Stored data
....................

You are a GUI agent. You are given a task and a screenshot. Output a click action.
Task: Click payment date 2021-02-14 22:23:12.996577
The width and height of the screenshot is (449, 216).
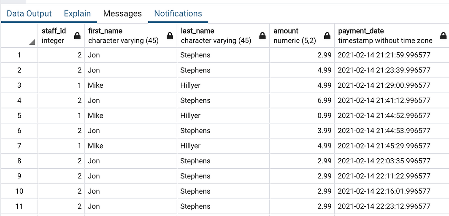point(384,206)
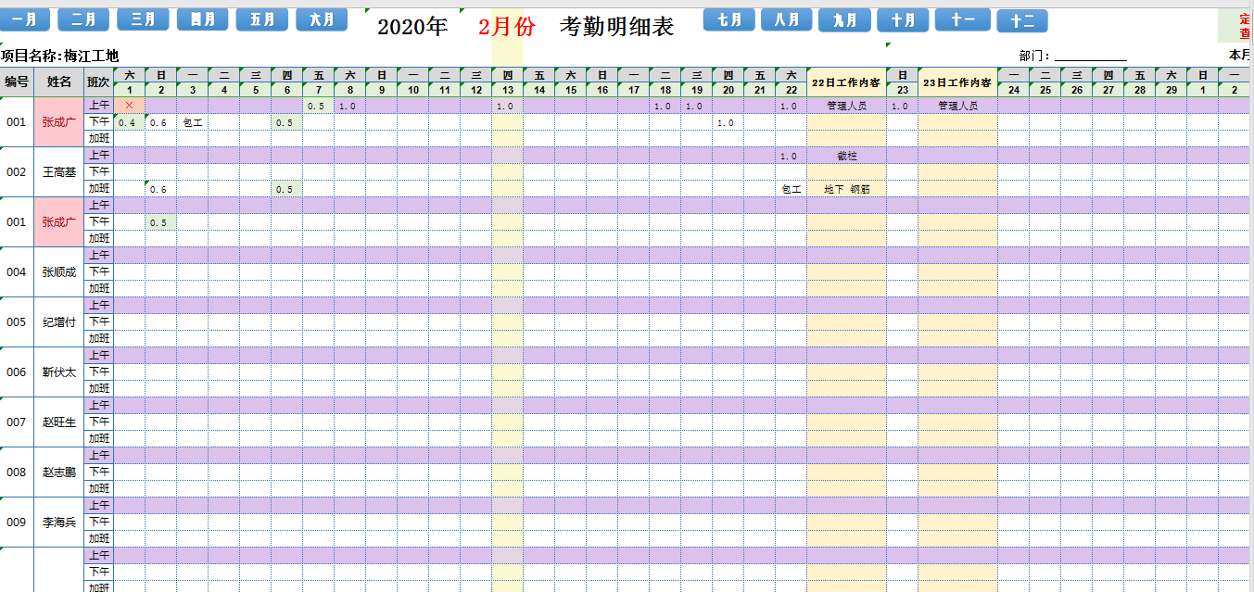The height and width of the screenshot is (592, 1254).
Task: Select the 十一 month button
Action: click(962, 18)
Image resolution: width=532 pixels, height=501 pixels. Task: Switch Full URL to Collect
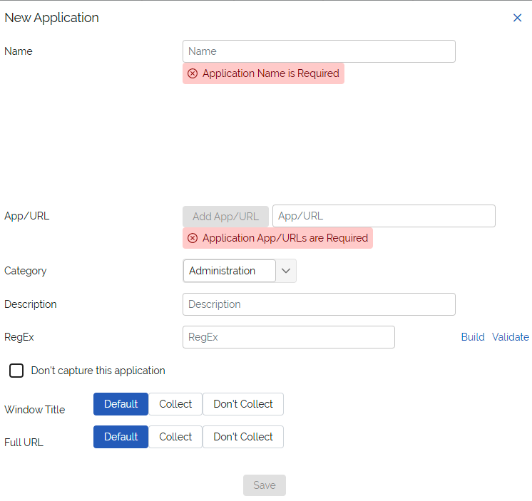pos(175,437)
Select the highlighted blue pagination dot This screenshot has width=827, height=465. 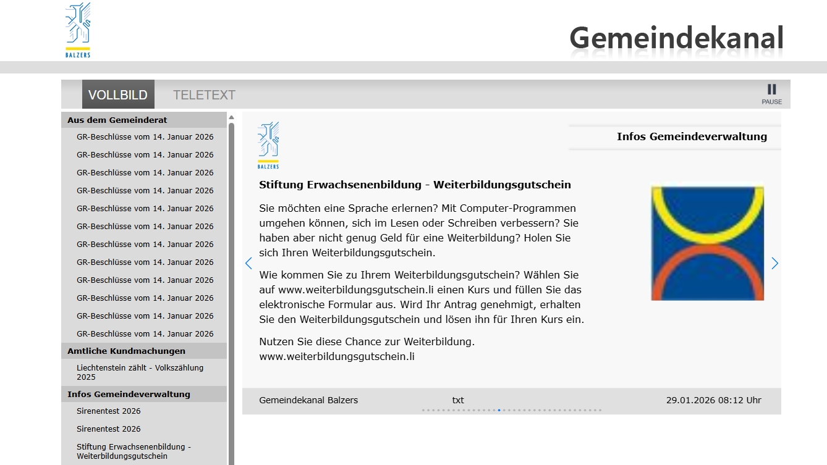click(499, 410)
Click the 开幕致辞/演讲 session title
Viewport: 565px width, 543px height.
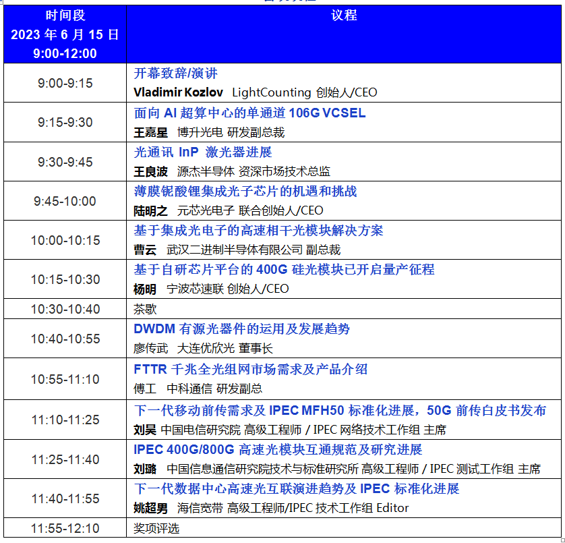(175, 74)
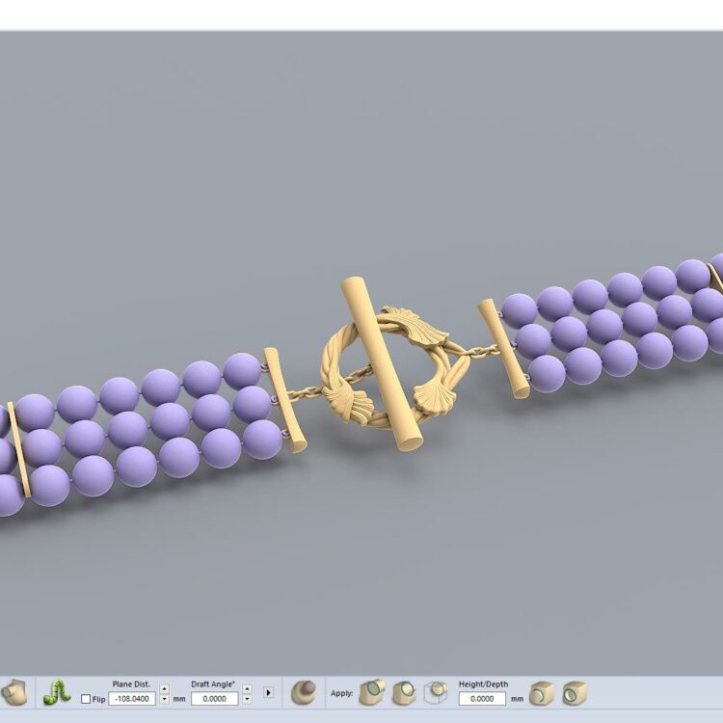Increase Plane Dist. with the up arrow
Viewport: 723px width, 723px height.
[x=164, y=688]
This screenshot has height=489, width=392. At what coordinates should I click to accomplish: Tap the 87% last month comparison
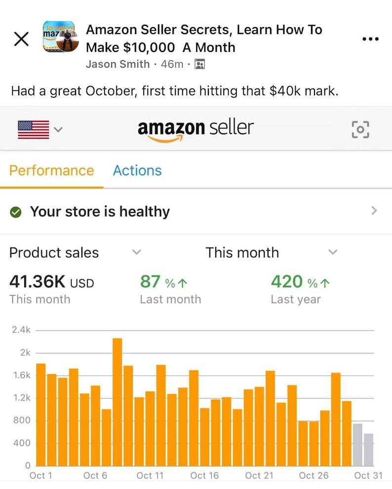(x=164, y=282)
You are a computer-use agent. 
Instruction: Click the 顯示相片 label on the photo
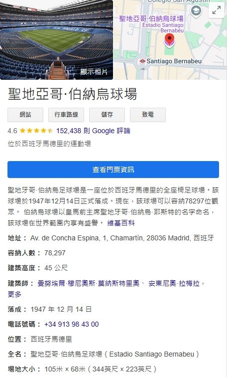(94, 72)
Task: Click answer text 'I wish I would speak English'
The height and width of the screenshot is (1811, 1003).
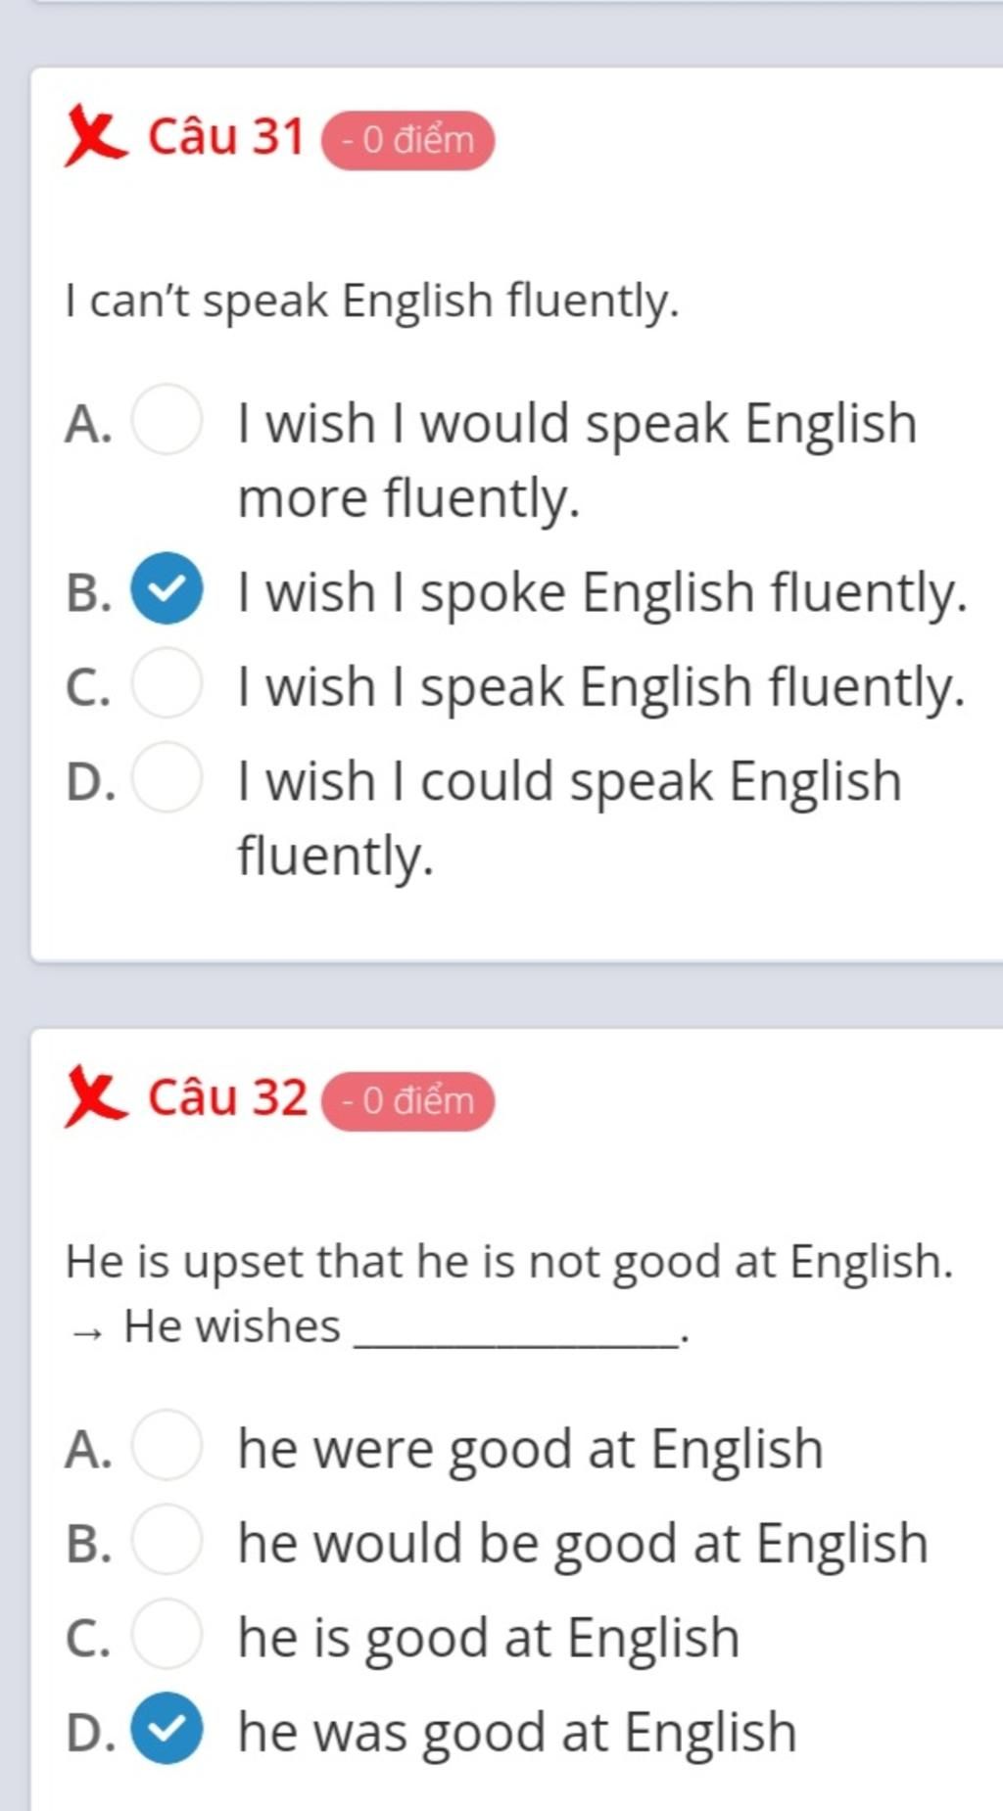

....................

### [Task details]
Look through the entries above; copy every line holding the string "agent".

### [Solution below]
You are a GUI agent. You are given a task and a screenshot. Output a click action.
You are a computer-use agent. 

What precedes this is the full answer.